Ceramica d’importazione nelle città marinare italiane: rotte commerciali, reimpiego, ricezione (secoli XI-XIII)
Francesco De Naro Papa, M.A.
Reperti archeologici provenienti da città marinare quali Pisa, Genova, Amalfi e Venezia testimoniano, per i secoli centrali del Medioevo, un commercio e un uso quotidiano di manufatti ceramici provenienti da tutto il Mediterraneo. A partire dall’XI secolo, inoltre, si diffuse la pratica di reimpiegare le stoviglie di lusso in contesti monumentali, come elementi decorativi murati sulle facciate delle chiese o come materiale per tarsie polimateriche. Il progetto di dottorato prende in esame l’importazione, l’uso e il reimpiego di manufatti ceramici nelle città marinare italiane tra XI e XIII secolo; la metodologia impiegata amplia la prospettiva dei già esistenti studi archeologici attraverso un approccio che integra storia dell’arte, storia economica e studi transculturali.
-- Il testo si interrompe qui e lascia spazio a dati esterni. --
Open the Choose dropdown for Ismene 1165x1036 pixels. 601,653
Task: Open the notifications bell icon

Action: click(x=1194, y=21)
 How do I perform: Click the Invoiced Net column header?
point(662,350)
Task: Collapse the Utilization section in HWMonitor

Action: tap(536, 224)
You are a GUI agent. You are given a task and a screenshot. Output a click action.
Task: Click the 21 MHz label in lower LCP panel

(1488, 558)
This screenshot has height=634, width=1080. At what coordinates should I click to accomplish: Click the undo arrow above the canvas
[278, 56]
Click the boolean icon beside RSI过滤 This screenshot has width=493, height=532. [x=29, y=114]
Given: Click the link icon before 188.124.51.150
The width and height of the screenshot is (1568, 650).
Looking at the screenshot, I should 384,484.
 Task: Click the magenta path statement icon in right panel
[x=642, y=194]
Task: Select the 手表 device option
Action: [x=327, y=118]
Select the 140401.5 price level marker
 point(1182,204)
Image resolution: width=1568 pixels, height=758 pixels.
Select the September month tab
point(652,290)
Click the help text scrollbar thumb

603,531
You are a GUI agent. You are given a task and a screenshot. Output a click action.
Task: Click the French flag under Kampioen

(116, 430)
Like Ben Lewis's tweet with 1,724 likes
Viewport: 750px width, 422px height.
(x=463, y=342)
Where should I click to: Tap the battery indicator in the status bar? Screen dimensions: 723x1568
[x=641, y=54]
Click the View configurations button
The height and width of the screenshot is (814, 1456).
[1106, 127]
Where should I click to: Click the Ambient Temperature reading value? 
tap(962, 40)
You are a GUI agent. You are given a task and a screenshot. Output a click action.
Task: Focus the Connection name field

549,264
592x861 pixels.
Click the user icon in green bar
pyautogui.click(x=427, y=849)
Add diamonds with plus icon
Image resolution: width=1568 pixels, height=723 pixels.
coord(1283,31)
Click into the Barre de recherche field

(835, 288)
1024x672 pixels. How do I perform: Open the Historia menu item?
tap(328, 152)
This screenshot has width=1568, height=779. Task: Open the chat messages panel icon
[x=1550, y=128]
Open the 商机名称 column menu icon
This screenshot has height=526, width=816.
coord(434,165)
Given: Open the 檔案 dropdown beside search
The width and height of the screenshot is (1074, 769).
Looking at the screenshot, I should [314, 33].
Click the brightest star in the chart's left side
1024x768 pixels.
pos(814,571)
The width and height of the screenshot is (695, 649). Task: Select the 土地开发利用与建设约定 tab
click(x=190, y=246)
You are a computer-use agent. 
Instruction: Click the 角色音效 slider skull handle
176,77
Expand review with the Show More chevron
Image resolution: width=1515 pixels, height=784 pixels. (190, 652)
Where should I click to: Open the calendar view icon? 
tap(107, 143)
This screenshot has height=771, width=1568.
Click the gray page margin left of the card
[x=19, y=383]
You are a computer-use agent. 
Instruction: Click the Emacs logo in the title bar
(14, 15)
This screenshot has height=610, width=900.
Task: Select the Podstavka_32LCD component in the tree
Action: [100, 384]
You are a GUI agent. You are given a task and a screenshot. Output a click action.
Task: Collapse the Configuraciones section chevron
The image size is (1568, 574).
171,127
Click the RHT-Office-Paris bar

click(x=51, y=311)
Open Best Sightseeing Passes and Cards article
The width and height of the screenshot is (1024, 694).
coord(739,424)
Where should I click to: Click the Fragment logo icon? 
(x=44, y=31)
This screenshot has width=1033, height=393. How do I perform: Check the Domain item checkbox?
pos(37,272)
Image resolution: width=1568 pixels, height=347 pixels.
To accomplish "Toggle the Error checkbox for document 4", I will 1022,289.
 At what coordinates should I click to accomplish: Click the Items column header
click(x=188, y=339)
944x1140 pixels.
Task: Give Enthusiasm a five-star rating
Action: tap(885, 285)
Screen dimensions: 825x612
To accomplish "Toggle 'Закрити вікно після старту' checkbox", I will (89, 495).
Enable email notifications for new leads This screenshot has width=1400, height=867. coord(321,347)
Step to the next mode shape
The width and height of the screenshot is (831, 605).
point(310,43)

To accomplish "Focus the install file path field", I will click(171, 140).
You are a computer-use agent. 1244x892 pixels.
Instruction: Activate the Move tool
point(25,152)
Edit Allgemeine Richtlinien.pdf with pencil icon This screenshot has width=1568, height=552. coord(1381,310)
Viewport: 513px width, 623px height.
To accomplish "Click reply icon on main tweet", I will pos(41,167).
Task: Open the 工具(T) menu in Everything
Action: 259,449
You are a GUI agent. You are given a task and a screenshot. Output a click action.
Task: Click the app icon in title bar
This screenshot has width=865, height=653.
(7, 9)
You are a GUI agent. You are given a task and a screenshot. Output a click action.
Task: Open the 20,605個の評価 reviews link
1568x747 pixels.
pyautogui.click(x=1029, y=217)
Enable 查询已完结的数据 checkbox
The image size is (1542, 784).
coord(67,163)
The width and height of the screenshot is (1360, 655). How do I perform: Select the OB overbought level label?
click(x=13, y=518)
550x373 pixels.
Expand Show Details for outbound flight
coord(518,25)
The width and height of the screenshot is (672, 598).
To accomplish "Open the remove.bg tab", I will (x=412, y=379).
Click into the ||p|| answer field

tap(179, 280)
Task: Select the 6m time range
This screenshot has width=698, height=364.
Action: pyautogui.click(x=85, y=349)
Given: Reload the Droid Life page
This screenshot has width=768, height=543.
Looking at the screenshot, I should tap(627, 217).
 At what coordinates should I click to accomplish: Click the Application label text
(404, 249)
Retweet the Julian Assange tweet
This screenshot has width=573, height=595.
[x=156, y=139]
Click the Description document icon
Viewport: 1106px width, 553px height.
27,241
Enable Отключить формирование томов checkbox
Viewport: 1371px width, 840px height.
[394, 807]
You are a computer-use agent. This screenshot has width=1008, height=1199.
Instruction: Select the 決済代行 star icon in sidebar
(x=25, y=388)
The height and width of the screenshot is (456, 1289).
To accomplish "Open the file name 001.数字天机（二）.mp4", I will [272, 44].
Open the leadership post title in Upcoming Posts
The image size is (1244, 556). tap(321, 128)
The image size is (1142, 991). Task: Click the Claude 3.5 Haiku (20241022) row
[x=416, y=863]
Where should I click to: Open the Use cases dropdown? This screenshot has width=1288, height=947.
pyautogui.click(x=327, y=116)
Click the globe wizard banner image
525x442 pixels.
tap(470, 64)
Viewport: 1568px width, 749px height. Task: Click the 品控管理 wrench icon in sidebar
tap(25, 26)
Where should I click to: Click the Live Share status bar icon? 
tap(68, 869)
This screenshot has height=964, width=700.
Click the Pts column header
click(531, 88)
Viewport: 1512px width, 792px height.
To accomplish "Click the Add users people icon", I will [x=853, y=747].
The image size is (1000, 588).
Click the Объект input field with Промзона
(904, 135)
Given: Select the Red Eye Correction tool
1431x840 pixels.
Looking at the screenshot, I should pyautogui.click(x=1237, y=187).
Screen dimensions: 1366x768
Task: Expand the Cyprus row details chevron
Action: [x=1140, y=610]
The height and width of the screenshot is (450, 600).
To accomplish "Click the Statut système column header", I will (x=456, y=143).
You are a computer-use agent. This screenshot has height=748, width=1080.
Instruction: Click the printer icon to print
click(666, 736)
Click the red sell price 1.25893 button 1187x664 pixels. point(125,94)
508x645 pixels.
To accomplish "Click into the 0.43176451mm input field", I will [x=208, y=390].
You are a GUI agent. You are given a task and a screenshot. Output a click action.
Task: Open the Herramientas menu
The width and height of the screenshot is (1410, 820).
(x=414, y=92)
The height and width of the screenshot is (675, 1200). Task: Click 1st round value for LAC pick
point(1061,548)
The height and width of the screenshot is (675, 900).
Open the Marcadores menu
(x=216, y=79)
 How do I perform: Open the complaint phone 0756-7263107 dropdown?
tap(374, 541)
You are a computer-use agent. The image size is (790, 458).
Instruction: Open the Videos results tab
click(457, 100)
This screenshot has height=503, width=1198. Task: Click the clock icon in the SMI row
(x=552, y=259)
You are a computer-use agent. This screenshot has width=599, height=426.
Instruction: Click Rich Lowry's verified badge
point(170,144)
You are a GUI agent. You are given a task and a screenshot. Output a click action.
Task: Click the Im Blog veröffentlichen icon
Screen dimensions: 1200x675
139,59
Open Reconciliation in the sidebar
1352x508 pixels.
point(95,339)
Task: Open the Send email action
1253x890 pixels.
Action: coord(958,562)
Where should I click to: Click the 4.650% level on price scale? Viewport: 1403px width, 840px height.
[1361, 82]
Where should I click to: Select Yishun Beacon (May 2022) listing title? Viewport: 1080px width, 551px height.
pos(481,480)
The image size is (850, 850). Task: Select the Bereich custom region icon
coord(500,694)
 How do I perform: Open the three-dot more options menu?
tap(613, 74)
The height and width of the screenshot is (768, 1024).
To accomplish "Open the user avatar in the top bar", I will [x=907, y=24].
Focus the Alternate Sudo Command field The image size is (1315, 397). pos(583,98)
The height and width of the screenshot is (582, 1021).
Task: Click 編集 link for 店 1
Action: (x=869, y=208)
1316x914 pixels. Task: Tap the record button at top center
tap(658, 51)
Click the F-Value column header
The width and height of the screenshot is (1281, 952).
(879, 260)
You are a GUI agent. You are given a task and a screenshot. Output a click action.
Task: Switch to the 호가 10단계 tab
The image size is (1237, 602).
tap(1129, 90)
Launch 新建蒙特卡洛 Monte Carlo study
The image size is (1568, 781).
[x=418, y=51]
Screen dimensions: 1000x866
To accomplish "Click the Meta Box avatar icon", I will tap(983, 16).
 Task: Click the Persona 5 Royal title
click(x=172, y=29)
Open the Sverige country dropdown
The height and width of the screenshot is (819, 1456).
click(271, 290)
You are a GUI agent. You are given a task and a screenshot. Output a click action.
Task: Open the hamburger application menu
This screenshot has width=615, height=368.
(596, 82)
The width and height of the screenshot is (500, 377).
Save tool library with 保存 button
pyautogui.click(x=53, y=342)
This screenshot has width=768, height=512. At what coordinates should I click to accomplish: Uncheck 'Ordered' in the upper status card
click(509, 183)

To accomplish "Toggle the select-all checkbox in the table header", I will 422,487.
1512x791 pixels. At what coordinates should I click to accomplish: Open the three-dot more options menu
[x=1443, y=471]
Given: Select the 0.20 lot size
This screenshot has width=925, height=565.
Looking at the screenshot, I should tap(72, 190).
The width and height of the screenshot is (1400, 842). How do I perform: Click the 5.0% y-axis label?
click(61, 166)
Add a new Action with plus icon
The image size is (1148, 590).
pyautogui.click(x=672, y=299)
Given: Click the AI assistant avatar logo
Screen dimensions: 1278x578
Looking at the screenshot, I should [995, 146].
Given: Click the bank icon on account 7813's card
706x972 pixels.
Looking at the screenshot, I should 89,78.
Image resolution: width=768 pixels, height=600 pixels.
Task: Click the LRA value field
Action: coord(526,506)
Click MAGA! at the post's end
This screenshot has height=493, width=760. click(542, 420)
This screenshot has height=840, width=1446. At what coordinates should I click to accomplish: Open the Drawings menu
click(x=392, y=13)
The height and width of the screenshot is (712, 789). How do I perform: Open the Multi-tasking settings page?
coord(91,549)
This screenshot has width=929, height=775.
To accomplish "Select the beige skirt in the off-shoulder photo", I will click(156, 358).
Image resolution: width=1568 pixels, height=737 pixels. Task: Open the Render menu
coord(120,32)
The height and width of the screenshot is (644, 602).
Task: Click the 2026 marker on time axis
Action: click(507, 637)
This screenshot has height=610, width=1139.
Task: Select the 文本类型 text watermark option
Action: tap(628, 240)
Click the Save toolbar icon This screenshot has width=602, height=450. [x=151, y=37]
Partendo da fonti documentarie, reperti e monumenti selezionati, ci si propone di osservare le ceramiche come rappresentazioni materiali di network commerciali, approfondire i processi di recycling e appropriazione dei manufatti in ambito artistico e mettere in luce la ricezione e l’attribuzione di significato agli oggetti di importazione nei nuovi contesti artistici e socioculturali.